WHAT YOU HAVE TO DO — Please render the data below as a numbered list, one entry per line, leaving out the blank lines.

GIVEN DATA —

----------------------------------------

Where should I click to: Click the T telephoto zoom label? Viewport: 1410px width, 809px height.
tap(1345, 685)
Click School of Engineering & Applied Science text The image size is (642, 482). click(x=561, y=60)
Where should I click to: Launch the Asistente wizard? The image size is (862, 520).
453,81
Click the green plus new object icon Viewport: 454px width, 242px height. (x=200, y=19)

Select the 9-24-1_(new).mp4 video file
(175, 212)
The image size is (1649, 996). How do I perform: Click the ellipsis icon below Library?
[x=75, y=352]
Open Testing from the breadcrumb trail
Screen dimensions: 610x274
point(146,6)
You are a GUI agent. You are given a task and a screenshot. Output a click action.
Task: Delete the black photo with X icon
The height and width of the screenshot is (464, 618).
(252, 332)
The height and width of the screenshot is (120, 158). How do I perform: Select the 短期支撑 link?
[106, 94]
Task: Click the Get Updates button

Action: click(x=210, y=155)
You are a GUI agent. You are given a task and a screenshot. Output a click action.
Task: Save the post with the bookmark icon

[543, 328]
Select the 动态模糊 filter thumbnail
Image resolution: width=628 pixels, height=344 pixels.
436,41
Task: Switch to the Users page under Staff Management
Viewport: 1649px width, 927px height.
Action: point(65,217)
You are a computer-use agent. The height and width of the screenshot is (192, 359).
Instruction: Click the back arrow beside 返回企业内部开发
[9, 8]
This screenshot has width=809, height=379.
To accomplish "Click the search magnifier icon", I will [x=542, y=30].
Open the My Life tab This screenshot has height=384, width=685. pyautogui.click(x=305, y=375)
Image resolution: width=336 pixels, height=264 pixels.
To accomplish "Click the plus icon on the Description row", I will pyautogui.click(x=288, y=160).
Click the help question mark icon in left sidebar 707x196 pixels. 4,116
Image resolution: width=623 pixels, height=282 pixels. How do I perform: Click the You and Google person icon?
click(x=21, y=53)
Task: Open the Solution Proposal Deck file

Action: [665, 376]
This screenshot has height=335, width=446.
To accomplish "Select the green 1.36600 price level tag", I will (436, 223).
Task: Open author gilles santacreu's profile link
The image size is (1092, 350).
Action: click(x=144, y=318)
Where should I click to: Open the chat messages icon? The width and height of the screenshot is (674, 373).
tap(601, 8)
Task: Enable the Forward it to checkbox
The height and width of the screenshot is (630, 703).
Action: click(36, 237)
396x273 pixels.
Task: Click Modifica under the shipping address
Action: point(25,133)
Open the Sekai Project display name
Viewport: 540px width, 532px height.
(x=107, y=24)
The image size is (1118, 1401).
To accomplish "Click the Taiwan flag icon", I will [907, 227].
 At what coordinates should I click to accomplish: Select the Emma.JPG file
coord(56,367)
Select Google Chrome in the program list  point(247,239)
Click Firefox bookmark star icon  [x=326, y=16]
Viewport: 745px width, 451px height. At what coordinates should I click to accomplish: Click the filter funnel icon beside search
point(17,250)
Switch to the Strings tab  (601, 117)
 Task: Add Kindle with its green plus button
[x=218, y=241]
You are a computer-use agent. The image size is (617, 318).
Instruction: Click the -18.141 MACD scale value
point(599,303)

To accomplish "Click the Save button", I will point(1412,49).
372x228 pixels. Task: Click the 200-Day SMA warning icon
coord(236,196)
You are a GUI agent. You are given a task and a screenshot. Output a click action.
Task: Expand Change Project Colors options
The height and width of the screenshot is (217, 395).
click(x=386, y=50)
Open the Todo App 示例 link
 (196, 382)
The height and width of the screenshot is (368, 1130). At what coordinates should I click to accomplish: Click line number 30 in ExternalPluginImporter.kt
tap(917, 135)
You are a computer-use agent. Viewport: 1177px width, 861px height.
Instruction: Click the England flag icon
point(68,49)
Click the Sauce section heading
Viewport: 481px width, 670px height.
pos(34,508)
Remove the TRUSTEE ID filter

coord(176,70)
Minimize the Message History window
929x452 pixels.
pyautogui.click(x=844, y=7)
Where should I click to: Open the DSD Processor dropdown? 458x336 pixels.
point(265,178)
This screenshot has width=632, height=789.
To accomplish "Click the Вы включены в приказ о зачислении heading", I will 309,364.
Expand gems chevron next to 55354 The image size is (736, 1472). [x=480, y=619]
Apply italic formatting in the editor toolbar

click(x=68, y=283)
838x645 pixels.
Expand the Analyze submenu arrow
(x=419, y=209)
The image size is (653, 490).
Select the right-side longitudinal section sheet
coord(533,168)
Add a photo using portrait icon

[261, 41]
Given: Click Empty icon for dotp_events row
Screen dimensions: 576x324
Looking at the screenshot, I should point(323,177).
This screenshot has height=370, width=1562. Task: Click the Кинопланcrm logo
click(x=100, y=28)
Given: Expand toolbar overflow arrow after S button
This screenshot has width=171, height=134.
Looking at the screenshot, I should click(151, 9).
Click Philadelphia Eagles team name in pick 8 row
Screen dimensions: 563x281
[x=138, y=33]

----------------------------------------

ANSWER TO THE PROBLEM —
1. Where should I click to: Click the T telephoto zoom label? Viewport: 1410px width, 809px height.
2. tap(1345, 685)
3. Click School of Engineering & Applied Science text The image size is (642, 482). click(x=561, y=60)
4. Where should I click to: Launch the Asistente wizard? The image size is (862, 520).
5. 453,81
6. Click the green plus new object icon Viewport: 454px width, 242px height. (x=200, y=19)
7. Select the 9-24-1_(new).mp4 video file
8. (175, 212)
9. The image size is (1649, 996). How do I perform: Click the ellipsis icon below Library?
10. [x=75, y=352]
11. Open Testing from the breadcrumb trail
12. Screen dimensions: 610x274
13. point(146,6)
14. You are a GUI agent. You are given a task and a screenshot. Output a click action.
15. Task: Delete the black photo with X icon
16. The height and width of the screenshot is (464, 618).
17. (252, 332)
18. The height and width of the screenshot is (120, 158). How do I perform: Select the 短期支撑 link?
19. [106, 94]
20. Task: Click the Get Updates button
21. Action: click(x=210, y=155)
22. You are a GUI agent. You are given a task and a screenshot. Output a click action.
23. Task: Save the post with the bookmark icon
24. [543, 328]
25. Select the 动态模糊 filter thumbnail
26. Image resolution: width=628 pixels, height=344 pixels.
27. 436,41
28. Task: Switch to the Users page under Staff Management
29. Viewport: 1649px width, 927px height.
30. Action: point(65,217)
31. You are a computer-use agent. The height and width of the screenshot is (192, 359).
32. Instruction: Click the back arrow beside 返回企业内部开发
33. [9, 8]
34. This screenshot has width=809, height=379.
35. To accomplish "Click the search magnifier icon", I will [x=542, y=30].
36. Open the My Life tab This screenshot has height=384, width=685. pyautogui.click(x=305, y=375)
37. Image resolution: width=336 pixels, height=264 pixels.
38. To accomplish "Click the plus icon on the Description row", I will pyautogui.click(x=288, y=160).
39. Click the help question mark icon in left sidebar 707x196 pixels. 4,116
40. Image resolution: width=623 pixels, height=282 pixels. How do I perform: Click the You and Google person icon?
41. click(x=21, y=53)
42. Task: Open the Solution Proposal Deck file
43. Action: [665, 376]
44. This screenshot has height=335, width=446.
45. To accomplish "Select the green 1.36600 price level tag", I will (436, 223).
46. Task: Open author gilles santacreu's profile link
47. The image size is (1092, 350).
48. Action: click(x=144, y=318)
49. Where should I click to: Open the chat messages icon? The width and height of the screenshot is (674, 373).
50. tap(601, 8)
51. Task: Enable the Forward it to checkbox
52. The height and width of the screenshot is (630, 703).
53. Action: click(36, 237)
54. 396x273 pixels.
55. Task: Click Modifica under the shipping address
56. Action: point(25,133)
57. Open the Sekai Project display name
58. Viewport: 540px width, 532px height.
59. (x=107, y=24)
60. The image size is (1118, 1401).
61. To accomplish "Click the Taiwan flag icon", I will [907, 227].
62.  At what coordinates should I click to accomplish: Select the Emma.JPG file
63. coord(56,367)
64. Select Google Chrome in the program list  point(247,239)
65. Click Firefox bookmark star icon  [x=326, y=16]
66. Viewport: 745px width, 451px height. At what coordinates should I click to accomplish: Click the filter funnel icon beside search
67. point(17,250)
68. Switch to the Strings tab  (601, 117)
69.  Task: Add Kindle with its green plus button
70. [x=218, y=241]
71. You are a computer-use agent. The image size is (617, 318).
72. Instruction: Click the -18.141 MACD scale value
73. point(599,303)
74. To accomplish "Click the Save button", I will point(1412,49).
75. 372x228 pixels. Task: Click the 200-Day SMA warning icon
76. coord(236,196)
77. You are a GUI agent. You are given a task and a screenshot. Output a click action.
78. Task: Expand Change Project Colors options
79. The height and width of the screenshot is (217, 395).
80. click(x=386, y=50)
81. Open the Todo App 示例 link
82.  (196, 382)
83. The height and width of the screenshot is (368, 1130). At what coordinates should I click to accomplish: Click line number 30 in ExternalPluginImporter.kt
84. tap(917, 135)
85. You are a computer-use agent. Viewport: 1177px width, 861px height.
86. Instruction: Click the England flag icon
87. point(68,49)
88. Click the Sauce section heading
89. Viewport: 481px width, 670px height.
90. pos(34,508)
91. Remove the TRUSTEE ID filter
92. coord(176,70)
93. Minimize the Message History window
94. 929x452 pixels.
95. pyautogui.click(x=844, y=7)
96. Where should I click to: Open the DSD Processor dropdown? 458x336 pixels.
97. point(265,178)
98. This screenshot has width=632, height=789.
99. To accomplish "Click the Вы включены в приказ о зачислении heading", I will 309,364.
100. Expand gems chevron next to 55354 The image size is (736, 1472). [x=480, y=619]
101. Apply italic formatting in the editor toolbar
102. click(x=68, y=283)
103. 838x645 pixels.
104. Expand the Analyze submenu arrow
105. (x=419, y=209)
106. The image size is (653, 490).
107. Select the right-side longitudinal section sheet
108. coord(533,168)
109. Add a photo using portrait icon
110. [261, 41]
111. Given: Click Empty icon for dotp_events row
112. Screen dimensions: 576x324
113. Looking at the screenshot, I should point(323,177).
114. This screenshot has height=370, width=1562. Task: Click the Кинопланcrm logo
115. click(x=100, y=28)
116. Given: Expand toolbar overflow arrow after S button
117. This screenshot has width=171, height=134.
118. Looking at the screenshot, I should click(151, 9).
119. Click Philadelphia Eagles team name in pick 8 row
120. Screen dimensions: 563x281
121. [x=138, y=33]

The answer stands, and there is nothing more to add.